L’amateur de livres réalistes est d’une société un peu attristante. On l’estime dans les salons personnage indésirable à moins qu’il n’ait de l’esprit et de l’humour, en considération de quoi l’on pardonne en ces lieux-là absolument tout.

Le lecteur de livres idéalistes où les personnages ont des vertus extraordinaires et des délicatesses de sentiments inattendues est généralement une lectrice : « J’ai pour moi les jeunes gens et les femmes », disait Lamartine, et George Sand aurait pu le dire aussi sans se tromper aucunement. Le lecteur de livres idéalistes n’est pas nécessairement optimiste ; mais il aime à croire à la noblesse de la nature humaine au moins chez un certain nombre d’individus privilégiés parmi lesquels il se place et non pas toujours à tort.
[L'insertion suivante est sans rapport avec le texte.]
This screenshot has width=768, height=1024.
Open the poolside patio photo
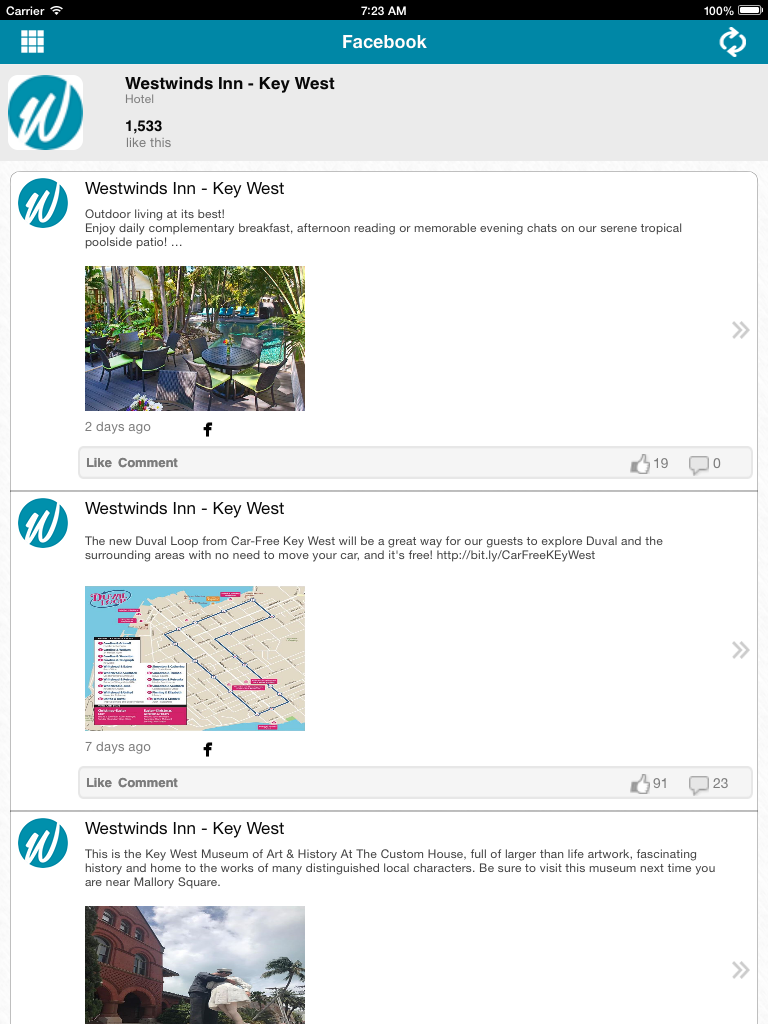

Il a des mouvements généreux : il a au moins des mouvements généreux qui, pour n’être pas toujours suivis d’un plein effet, doivent pourtant lui être comptés. Il se fait une âme très spéciale qui est composée de celle d’abord qu’il a apportée avec lui et qui tendait naturellement à l’idéal, de celle ensuite qu’il a tirée de ses livres favoris et qui raffine encore et renchérit sur les instincts primitifs ; il se fait ce qu’on appelle une âme romanesque.